• TEXTE FOURNI:
━━━━━━━━━━━━━━━━━━━━
Peut-être que je fais comme ces écureuils qui mettent de côté dans une cachette leur provision de noisettes pour l’hiver ? J’amasse -on ne sait jamais- de petites perles de culture, de social, d’humain, d’esthétique, en attendant le deuxième déclic, moins spontané celui-là, qui viendra quand j’aurai ruminé suffisamment dans ma tête et évacué mes sujets et préoccupations du moment, mes interrogations, les doutes qui me taraudent et me tiennent prisonnier, je n’ai d’autre solution que de m’acharner pour trouver ce qui manque et m’exposerait aux critiques, détail ou pierre angulaire, ce qui ne va pas et détruirait tout, ce dont je ne suis pas satisfait (et je ne le suis pas souvent) et dont j’aurais honte.
Quand c’est fini, j’ai libéré un peu de place en moi pour passer à autre chose et aborder enfin un sujet neuf.
Peut-être aussi que, comme tout artisan ou artiste, quel que soit la valeur de son œuvre, je dois continuer de m’exercer sans relâche, j’ai besoin -c’est une addiction- de faire mes gammes comme un pianiste afin d’entretenir le feu, l’acuité du regard et une pratique, une expérience qui me permettent de saisir quand il le faut des scènes fugitives sur le vif qui sans cela m’échapperaient.
J’ai en partie bâti cette rubrique autour des quatre saisons qui correspondent aussi aux âges de la vie, vous en été moi en hiver comme dit la chanson, parce que ce découpage me permet de penser à Haydn et Vivaldi, à d’autres aussi, à tous ceux dont la musique m’accompagne sans que j’aie besoin de l’écouter, qui me soutiennent peut-être en silence dans mon entreprise, surtout quand je perds pied devant la montagne dont je n’atteindrai jamais le sommet.
Et je pense à tous ceux que je connais ou non et pour qui je ne laisse pas tomber. Même s’ils n’en sauront jamais rien.
━━━━━━━━━━━━━━━━━━━━
• DONNÉES FOURNIES:
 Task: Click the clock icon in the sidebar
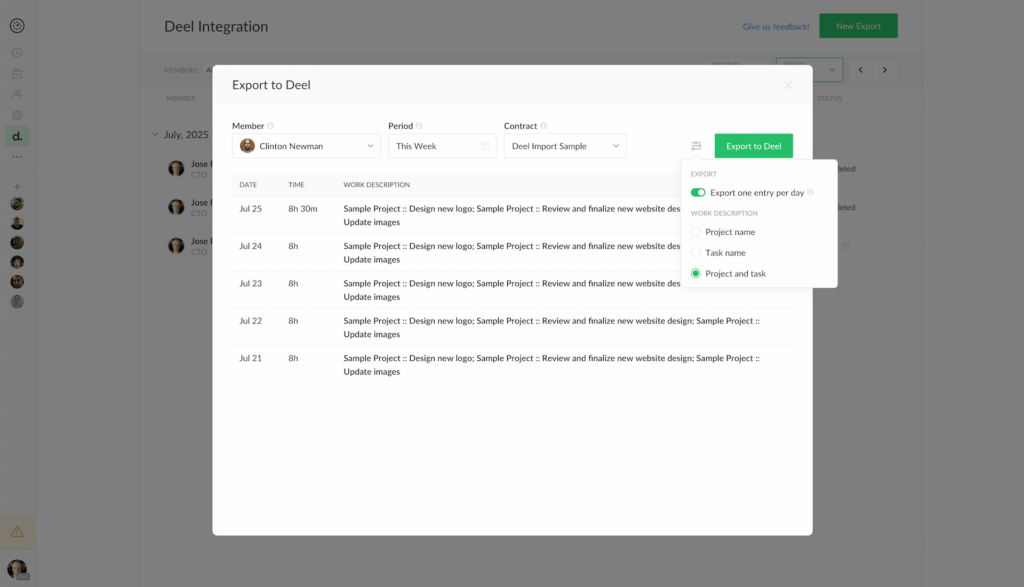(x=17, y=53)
━━━━━━━━━━━━━━━━━━━━
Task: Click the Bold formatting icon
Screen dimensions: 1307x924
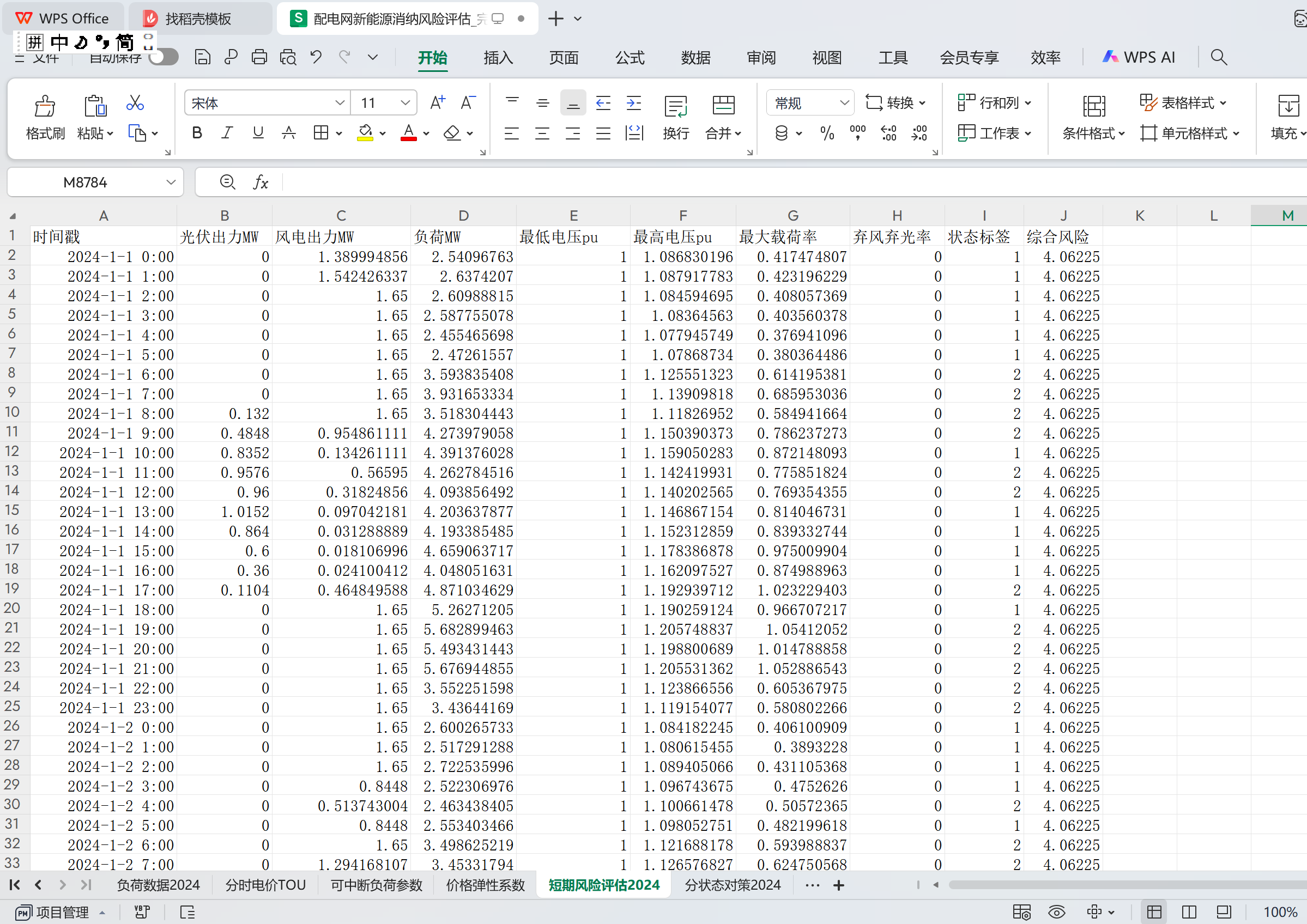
━━━━━━━━━━━━━━━━━━━━
• LE PROBLÈME: Dans le texte fourni, pour quelle raison la rubrique est-elle bâtie en partie autour des quatre saisons ? Répondez en une à trois phrases.

• RÉPONSE PROPOSÉE: Ce découpage permet à celui qui écrit de penser à Haydn et à Vivaldi, ainsi qu'à d'autres dont la musique l'accompagne sans qu'il ait besoin de l'écouter. Ces musiciens le soutiennent peut-être en silence dans son entreprise, surtout quand il perd pied devant la montagne dont il n'atteindra jamais le sommet.